Spot wkładek higienicznych Tena Lady, którego dotyczyła skarga otrzymana przez Komisję Etyki Reklamy, pokazuje kobietę opisującą swój atrakcyjny wygląd, a następnie dodającą, że nie ma problemu z nietrzymaniem moczu. Następnie przedstawione są zalety tego produktu odróżniające go od tradycyjnych wkładek i podpasek. „Emitowanie tego typu reklam jest dla nas kobiet po prostu uwłaczające, cały świat nie musi wiedzieć co dzieje się w bieliźnie kobiety” – oceniła autorka protestu. „Reklama jest wyjątkowo idiotyczna, sugerując, że najistotniejszym aspektem rzucającym się w oczy w przypadku kobiet jest ich nietrzymanie moczu” – dodała, zaznaczając, że osobiście poczuła się po obejrzeniu tego spotu obrażona i zniesmaczona.

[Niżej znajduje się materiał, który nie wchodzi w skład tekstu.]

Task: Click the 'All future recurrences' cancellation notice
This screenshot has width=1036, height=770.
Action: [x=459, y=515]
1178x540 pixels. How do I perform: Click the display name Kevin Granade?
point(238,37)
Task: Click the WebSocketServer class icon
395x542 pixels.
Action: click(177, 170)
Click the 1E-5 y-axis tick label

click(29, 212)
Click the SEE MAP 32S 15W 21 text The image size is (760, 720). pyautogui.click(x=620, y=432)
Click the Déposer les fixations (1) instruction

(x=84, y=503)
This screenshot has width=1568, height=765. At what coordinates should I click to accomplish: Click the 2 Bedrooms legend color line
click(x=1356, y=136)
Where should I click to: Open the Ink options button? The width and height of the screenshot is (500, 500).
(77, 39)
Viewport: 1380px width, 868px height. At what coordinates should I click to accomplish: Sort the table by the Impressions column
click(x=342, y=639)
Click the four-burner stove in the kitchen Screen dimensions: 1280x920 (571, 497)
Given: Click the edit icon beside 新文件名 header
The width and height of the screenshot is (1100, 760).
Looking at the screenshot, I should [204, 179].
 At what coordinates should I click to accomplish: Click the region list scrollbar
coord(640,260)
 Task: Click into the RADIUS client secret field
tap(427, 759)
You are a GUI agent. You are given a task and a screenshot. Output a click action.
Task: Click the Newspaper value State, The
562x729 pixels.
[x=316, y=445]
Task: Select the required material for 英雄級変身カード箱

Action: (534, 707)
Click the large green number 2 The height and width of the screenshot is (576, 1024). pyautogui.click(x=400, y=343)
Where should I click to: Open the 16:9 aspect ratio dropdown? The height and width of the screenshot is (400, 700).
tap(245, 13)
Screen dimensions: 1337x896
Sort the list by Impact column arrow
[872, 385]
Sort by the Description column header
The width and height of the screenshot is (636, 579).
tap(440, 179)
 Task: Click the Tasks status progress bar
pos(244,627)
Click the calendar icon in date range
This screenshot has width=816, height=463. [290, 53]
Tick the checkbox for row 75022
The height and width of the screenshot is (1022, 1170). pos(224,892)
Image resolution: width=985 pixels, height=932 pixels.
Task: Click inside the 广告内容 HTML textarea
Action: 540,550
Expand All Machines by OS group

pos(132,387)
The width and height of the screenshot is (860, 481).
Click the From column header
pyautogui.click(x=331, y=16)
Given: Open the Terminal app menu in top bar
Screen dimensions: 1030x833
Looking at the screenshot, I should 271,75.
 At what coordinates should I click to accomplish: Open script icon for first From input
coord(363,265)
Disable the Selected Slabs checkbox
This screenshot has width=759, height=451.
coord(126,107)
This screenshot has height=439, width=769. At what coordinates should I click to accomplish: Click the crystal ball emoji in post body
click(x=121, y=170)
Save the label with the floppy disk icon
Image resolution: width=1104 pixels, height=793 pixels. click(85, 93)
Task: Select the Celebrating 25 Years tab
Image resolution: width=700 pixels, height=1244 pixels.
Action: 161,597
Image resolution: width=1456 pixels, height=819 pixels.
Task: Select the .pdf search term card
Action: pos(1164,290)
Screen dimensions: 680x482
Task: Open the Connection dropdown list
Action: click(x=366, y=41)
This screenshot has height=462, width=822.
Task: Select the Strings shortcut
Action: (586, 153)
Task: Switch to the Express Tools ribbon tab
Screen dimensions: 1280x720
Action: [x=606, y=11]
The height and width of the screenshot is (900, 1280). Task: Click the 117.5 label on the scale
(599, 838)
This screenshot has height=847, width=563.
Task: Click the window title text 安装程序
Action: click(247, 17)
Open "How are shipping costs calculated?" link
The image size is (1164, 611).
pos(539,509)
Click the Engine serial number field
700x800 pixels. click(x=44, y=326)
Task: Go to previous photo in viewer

Na podstawie skargi reklamie postawiono zarzuty zawierania treści dyskryminujących ze względu na płeć oraz sprzeczności z poczuciem odpowiedzialności społecznej i dobrymi obyczajami. Odpowiedzialna za ten spot firma SCA Hygiene Products podkreśliła, że przekazuje on informacje o działaniu wkładek Tena Lady w sposób możliwie jak najbardziej dyskretny i delikatny. Przedstawiciele przedsiębiorstwa zwrócili uwagę, że chociażby słowo „mocz”, które występuje w tym przekazie, jest terminem medycznym często używanym w kontekście nietrzymania, więc nie powinno być odbierane jako godzące w czyjąkolwiek godność osobistą. Ponadto firma zaznaczyła, że wszystkie reklamy dotyczące środków higieny intymnej z konieczności dotykają intymnej sfery życia, ale nie oznacza to, że naruszają dobre obyczaje.

Rozpatrująca tę sprawę Komisja Etyki Reklamy nie dopatrzyła się w spocie Tena Lady przejawów jakiejkolwiek dyskryminacji. Instytucja orzekła również, że reklama była zgodna z poczuciem odpowiedzialności społecznej i dobrymi obyczajami.